Ontario is likely seeing upwards of 100,000 new cases of COVID-19 each day, with roughly five per cent of its residents currently infected, the head of the province’s science table says. Peter Jüni made the comment in an interview with CP24 on Wednesday afternoon as he discussed a resurgence in COVID activity, which has now seen the number of people hospitalized with the virus increase by 40 per cent week-over-week. “Based on our wastewater analysis, we just reached the peak we were at in early January and at that time, we were at about 100,000 to 120,000 new cases per day,” he said. “What it basically means is that roughly five per cent of the population of Ontario right now has an active infection.” Jüni told CP24 last week that the actual number of daily infections in the province was likely 35,000 to 40,000 but since then, positivity rates have spiked and wastewater surveillance has pointed to even higher levels of COVID-19 in the community.
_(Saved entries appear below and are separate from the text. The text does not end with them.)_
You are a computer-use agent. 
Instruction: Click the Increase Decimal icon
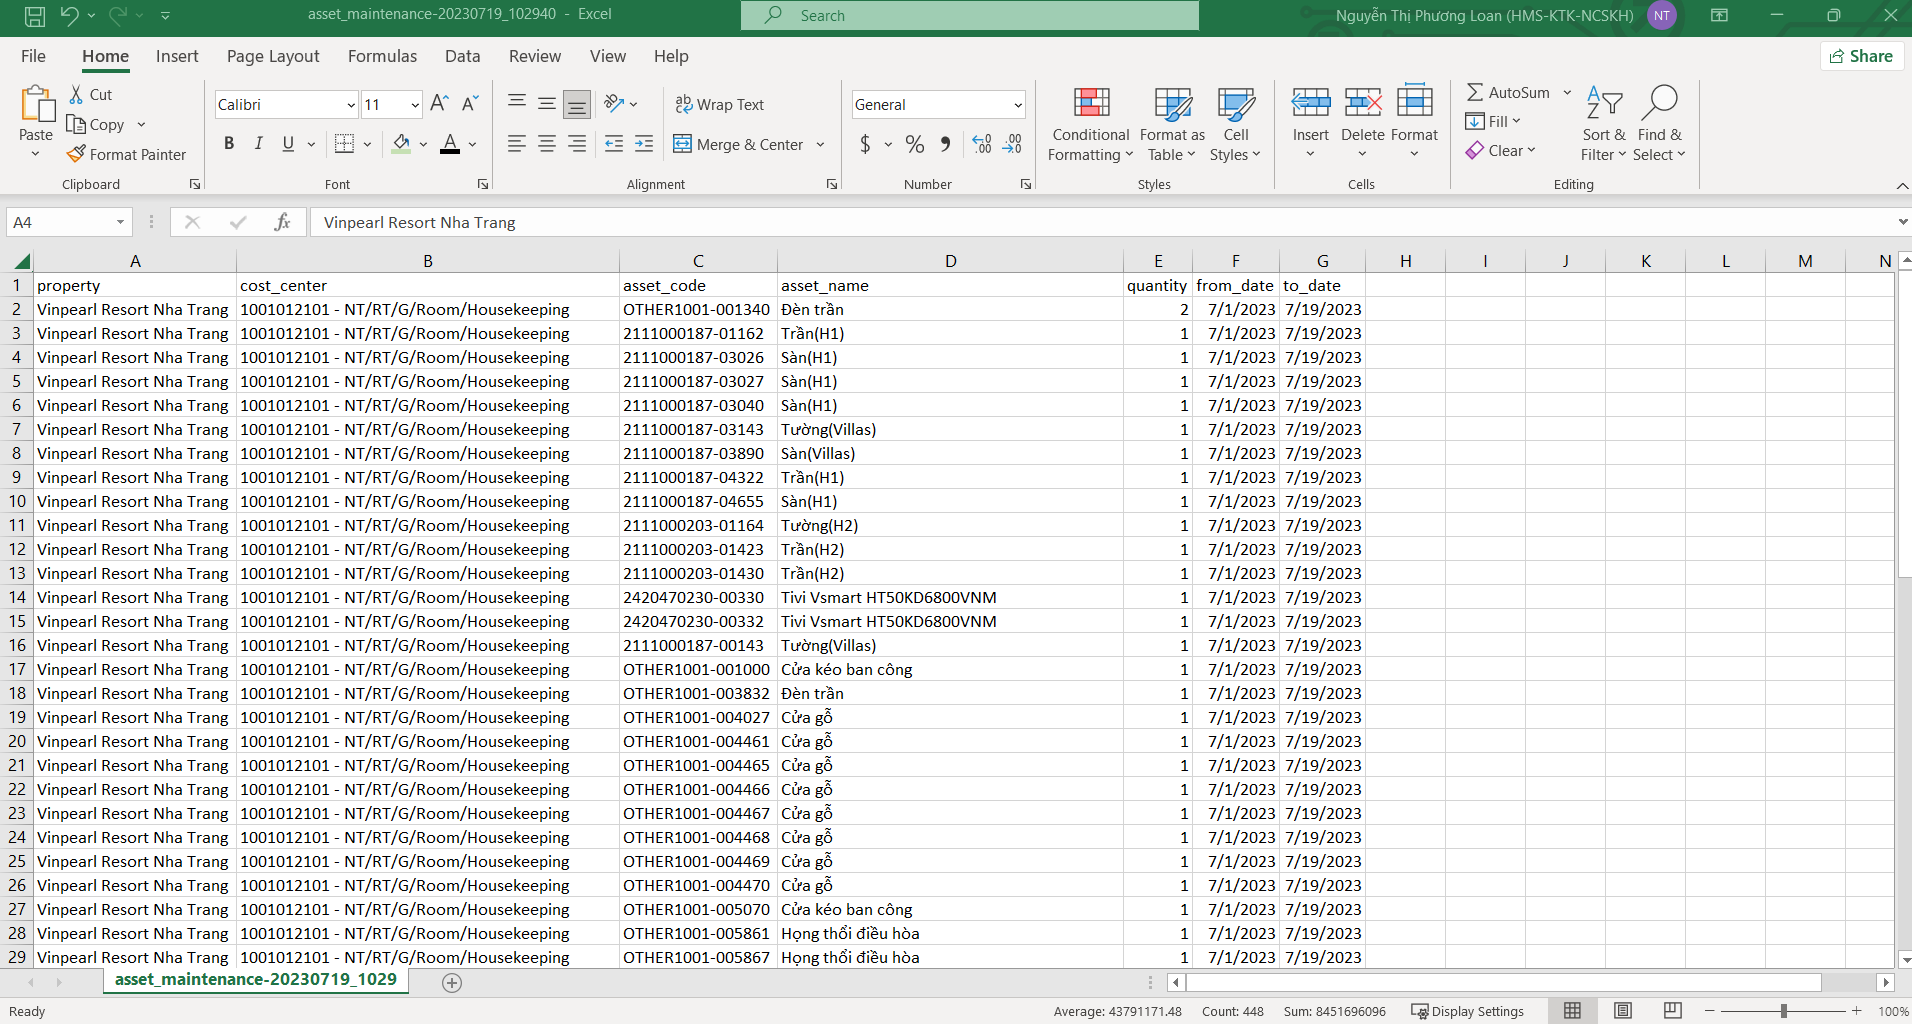pos(981,144)
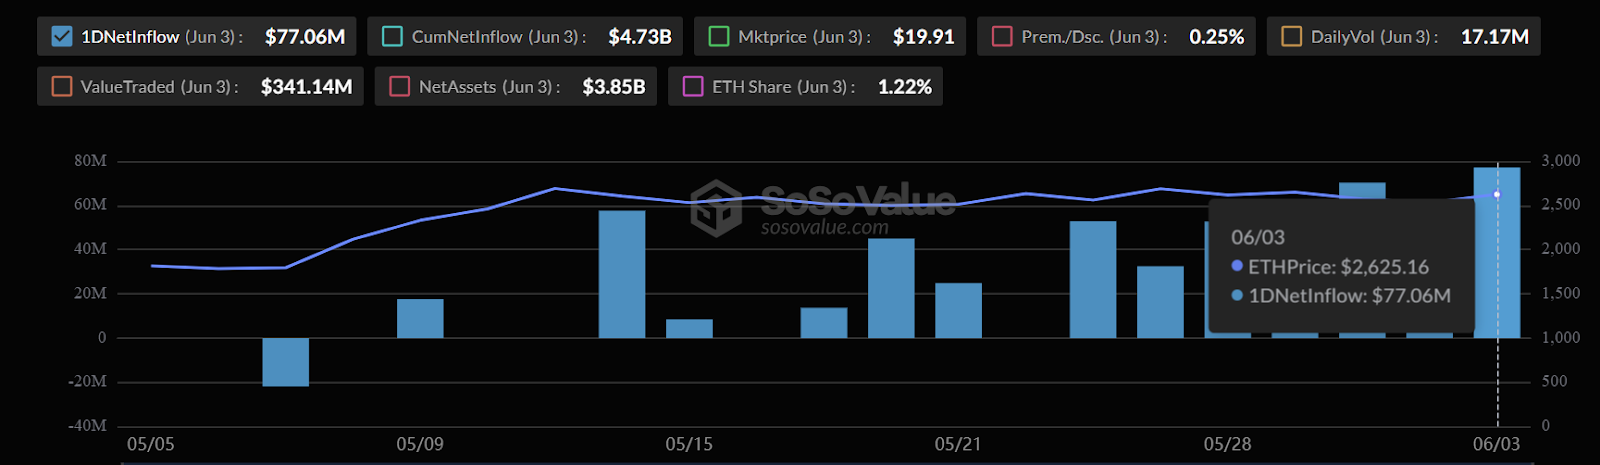The image size is (1600, 465).
Task: Open the sosovalue.com watermark link
Action: pyautogui.click(x=824, y=228)
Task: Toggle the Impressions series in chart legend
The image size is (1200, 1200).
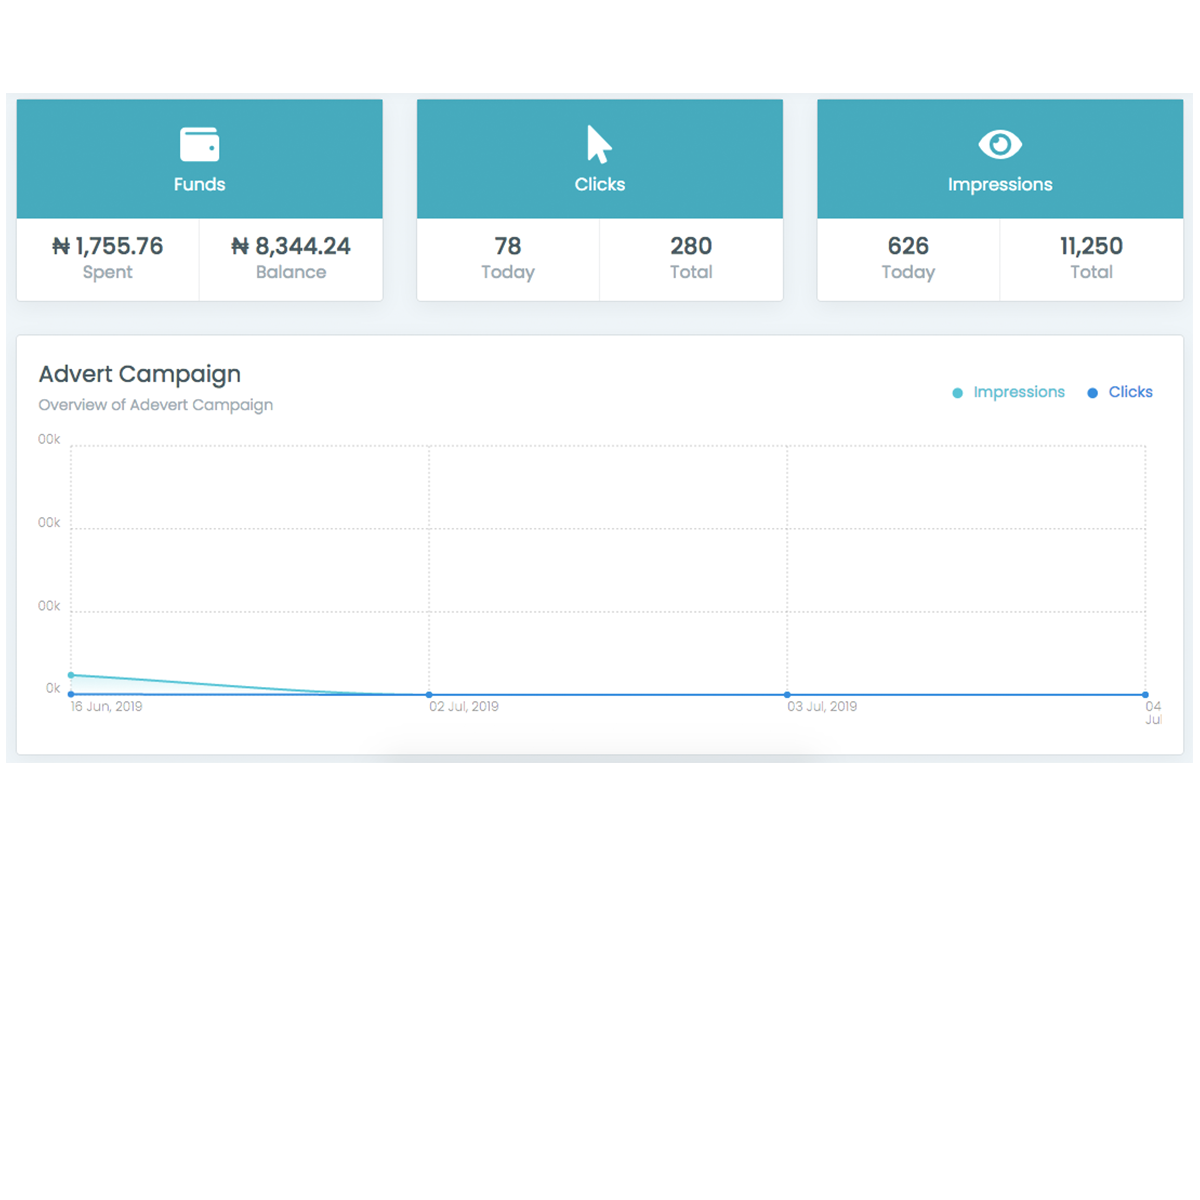Action: coord(1009,392)
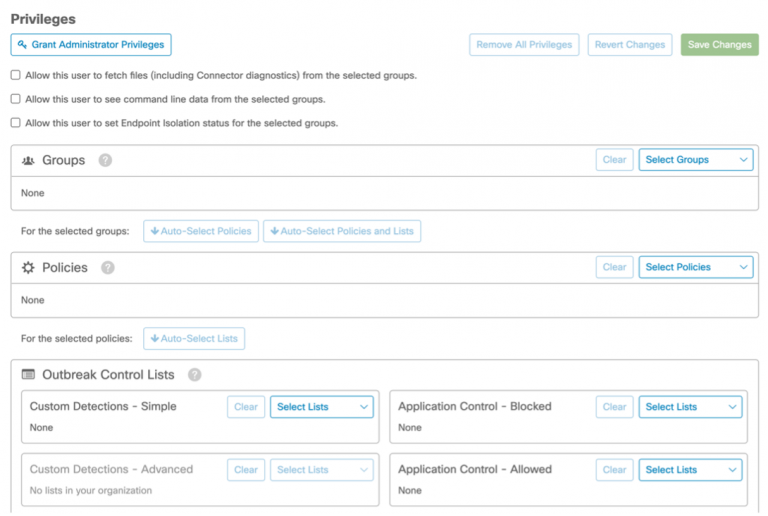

He told CP24 that while the more transmissible BA.2 sub variant is driving some of the resurgence, it is not the primary factor behind the rise in transmission.
He said that behavioural changes, brought about by the lifting of mask mandates for most settings, are, in fact, helping to push caseloads higher than were anticipated when the science table released its last modelling forecast three weeks ago.
At the time, it said that hospitalizations would likely rise to around 800 by May.